Steven Martínez es barista líder, aprendiz de tostador y catador en Café Cultor, un espacio donde efectivamente se cultiva el consumo del buen café y su aprendizaje. Una parada obligada si uno viaja a Bogotá, Colombia. Viajamos al país cafetalero y lo entrevistamos. Pase, adelante, sírvase.

¿Qué distingue al café colombiano? En algún momento se dijo que el café colombiano era el mejor del mundo, pero antes no se conocía tanto sobre café. Ahora consideramos que en el mundo el café colombiano es el más suave. En mi país, 350 municipios de 28 departamentos cultivan café. Entonces, podría haber más de mil posibilidades de diferencias de esta bebida.

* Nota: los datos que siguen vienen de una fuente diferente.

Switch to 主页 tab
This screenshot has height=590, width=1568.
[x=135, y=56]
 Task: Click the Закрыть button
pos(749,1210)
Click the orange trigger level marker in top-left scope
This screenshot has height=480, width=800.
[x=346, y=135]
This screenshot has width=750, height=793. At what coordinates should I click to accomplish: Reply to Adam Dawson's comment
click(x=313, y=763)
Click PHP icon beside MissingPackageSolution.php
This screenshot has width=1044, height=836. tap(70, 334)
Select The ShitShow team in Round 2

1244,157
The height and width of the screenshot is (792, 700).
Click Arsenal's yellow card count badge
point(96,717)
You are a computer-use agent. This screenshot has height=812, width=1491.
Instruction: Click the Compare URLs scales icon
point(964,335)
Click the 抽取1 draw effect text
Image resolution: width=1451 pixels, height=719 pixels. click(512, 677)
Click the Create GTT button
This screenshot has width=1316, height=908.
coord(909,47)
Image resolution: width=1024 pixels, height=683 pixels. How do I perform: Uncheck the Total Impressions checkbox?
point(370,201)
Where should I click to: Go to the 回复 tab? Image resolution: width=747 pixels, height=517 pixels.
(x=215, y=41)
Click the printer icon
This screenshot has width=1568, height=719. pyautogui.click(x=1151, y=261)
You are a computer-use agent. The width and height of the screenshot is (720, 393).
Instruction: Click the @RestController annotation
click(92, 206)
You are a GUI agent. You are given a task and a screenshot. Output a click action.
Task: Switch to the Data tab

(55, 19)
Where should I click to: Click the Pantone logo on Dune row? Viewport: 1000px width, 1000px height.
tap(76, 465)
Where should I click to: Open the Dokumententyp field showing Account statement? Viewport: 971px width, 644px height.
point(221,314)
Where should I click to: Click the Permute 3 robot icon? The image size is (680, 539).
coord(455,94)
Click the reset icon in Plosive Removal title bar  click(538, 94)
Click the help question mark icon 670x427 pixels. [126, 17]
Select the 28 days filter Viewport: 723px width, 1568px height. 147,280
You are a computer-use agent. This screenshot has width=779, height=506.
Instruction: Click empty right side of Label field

¿Cuál es la paleta de intensidades del café? Hay dos grandes variedades que se cultivan en el mundo: arábica y robusta. La segunda se puede sembrar casi en cualquier parte que no esté entre los 1,600 y los 2,200 metros sobre el nivel del mar. Requiere menos agua, cuidado y tiene sabor a madera, cercano al tabaco, sabores intensos, pesados, casi sin acidez, mucho cuerpo. Es el caso de los cafés de Vietnam, Brasil. El colombiano es casi 100% arábica, y tiene sabores más afrutados, acidez más intensa, dulces más dominantes.

¿Qué es lo que uno debería exigirle a un buen café?  A la mayoría le gusta el pan, y lo mejor de este es cuando está fresco, recién salido del horno. El café es igual. Eso quiere decir que no debe tener muchos días de tostado. Cuando ha pasado los dos meses de haberse tostado el café, muchas de sus características se pierden.

¿Cómo saber si el café está fresco? Tiene que tener un olor intenso, la fecha de tueste en el empaque, al molerlo debe ser más intenso su olor y que al prepararlo, cuando agregamos el agua, parte de los aceites comiencen a generar como burbujas.

El consumo del café es un aprendizaje. El paladar, en principio, no va a percibir las virtudes y defectos. ¿Para iniciarse en la cultura del café, qué se debe tener en cuenta?  No es una cuestión de tiempo sino de deseo. Hay personas que en dos semanas ya son catadores increíbles. Catar y reconocer elementos depende más de la memoria que tenemos de los sabores que de saber mucho de café. Si va a comer una manzana, sienta si es ácida o no, si es dulce, madura o no; intente guardar eso en su memoria. Cuando pruebe café, quizá encuentre algunos de esos sabores. Hay que guardar los recuerdos de lo que comemos.

¿Por qué deberíamos visitar Café Cultor? No solo disfrutamos preparar café, sino que también disfrutamos enseñar.

Tenga en cuenta: -Martínez explica que hay un rango elevado de factores que se pueden notar en una taza de café, según zonas de cultivo, biodiversidad, presión atmosférica.

-​“El café soluble (en polvo), que se suele vender en cualquier lugar, es de muy baja calidad”, advierte. “El café es una fruta y tiene fructuosa (azúcar natural). Agregar azúcar al café es deteriorarlo. Un buen café no necesita azúcar”, dice Martínez.